_Instructions for the task_
According to the interview excerpt, how many developers are on the Textualize team?

_Document excerpt_
◇ ◇ ◇ ◇
So I was working on rich, which is basically static content in the terminal, but people were starting to want to build applications with it. And I resisted for a while because, you know, I wanted to reclaim some spare time. But then I saw what people were building with it and they were actually attempting more full screen applications, and I thought, wow. This is so much more promising compared to libraries we used to use.
Is this like curses?
It's exactly like that. Curses was how people wrote these libraries. But they haven't moved on much since the 90’s.
It’s very hard to use. You have to be very motivated to build things with it. And I experimented with Textualize to see if I could build some kind of application library which did a better job. And I proved to myself after a few months that yeah, it can be a lot easier. And that was how it started.
So the idea is we built this application platform which people can build these libraries very quickly, faster than web apps, and you can distribute them in the terminal, but you can also turn them into web apps if you’d like. That’s what Textualize is based on.
How do you manage that human side of the community that you've built?
It is a lot of work. It's mostly asynchronous. In the Textualize team, we've got four developers, but there's lots of contributors and lots of people posting issues, so we try to respond. To those people, a lot of it is misunderstanding the docs, and we just point them in the right direction, but that kind of interaction is very important.
◇ ◇ ◇ ◇
Dataset excerpt
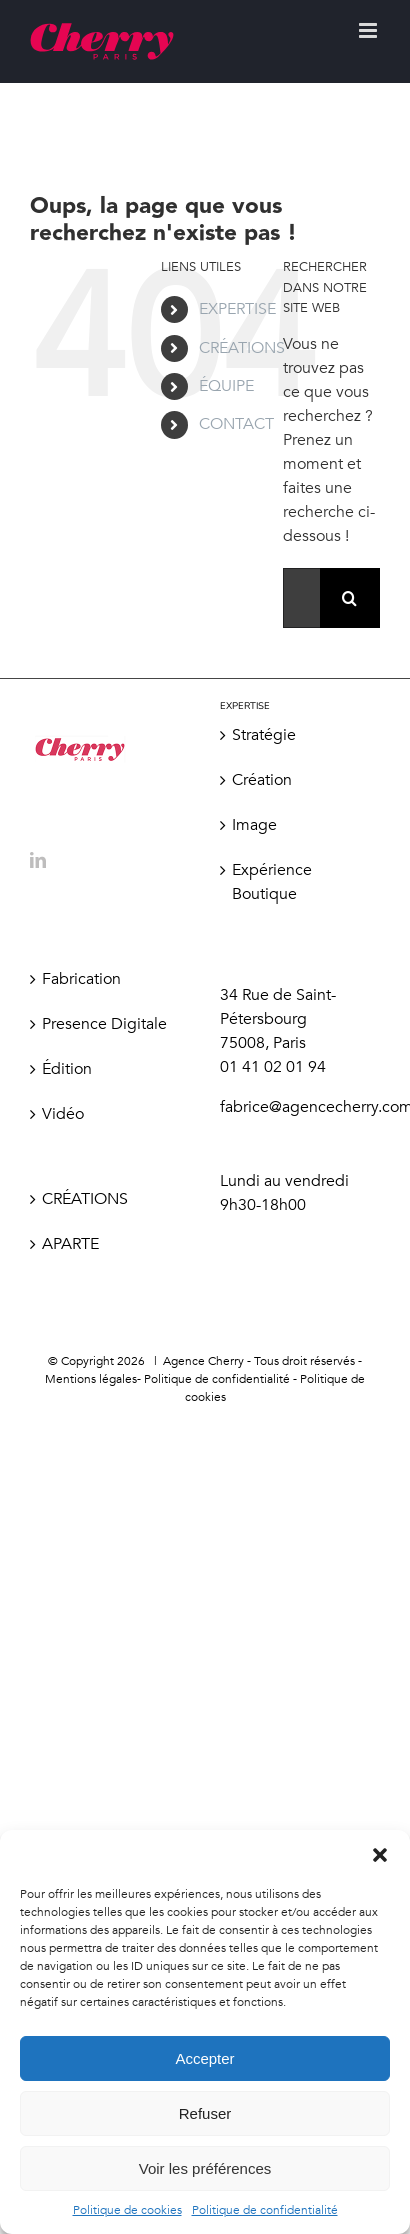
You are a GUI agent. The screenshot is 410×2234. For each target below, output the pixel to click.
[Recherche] (350, 598)
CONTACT (236, 424)
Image (254, 825)
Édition (67, 1069)
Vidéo (63, 1114)
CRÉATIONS (242, 348)
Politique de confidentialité (265, 2210)
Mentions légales (91, 1379)
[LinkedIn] (38, 860)
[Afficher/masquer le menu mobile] (369, 30)
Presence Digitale (104, 1024)
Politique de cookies (127, 2210)
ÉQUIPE (226, 386)
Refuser (205, 2113)
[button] (380, 1855)
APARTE (70, 1244)
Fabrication (81, 979)
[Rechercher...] (301, 598)
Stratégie (264, 735)
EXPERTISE (237, 309)
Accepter (204, 2058)
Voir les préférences (205, 2168)
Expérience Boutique (272, 882)
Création (262, 780)
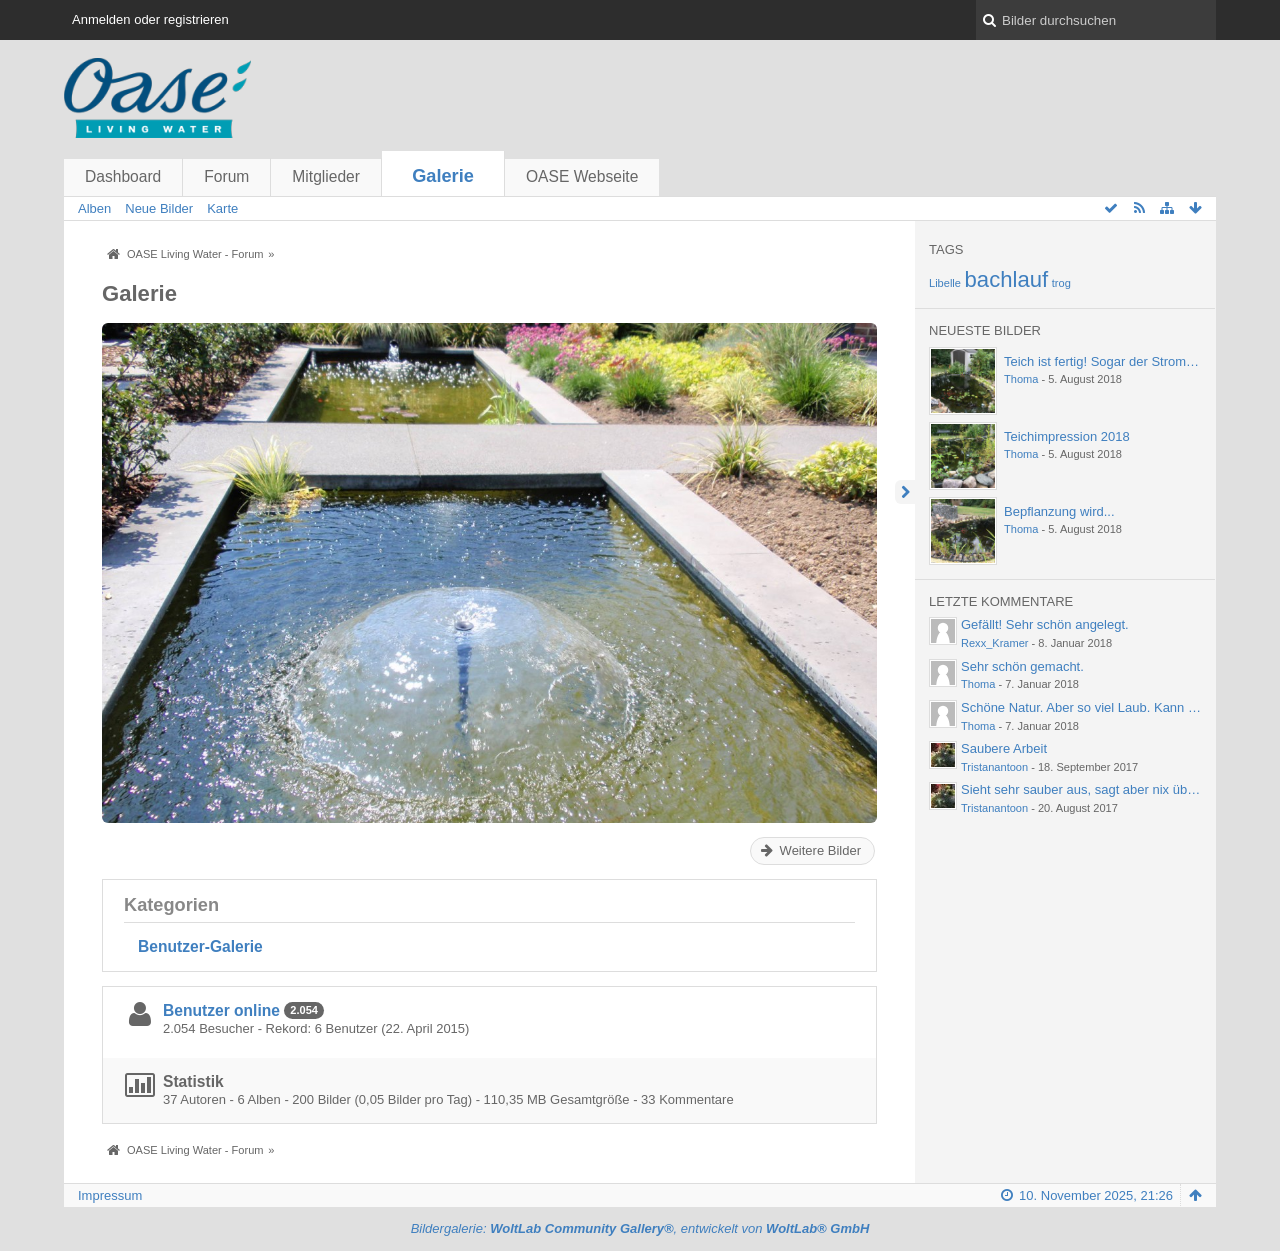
◇ ◇ ◇ ◇
_Exercise output_
Four developers.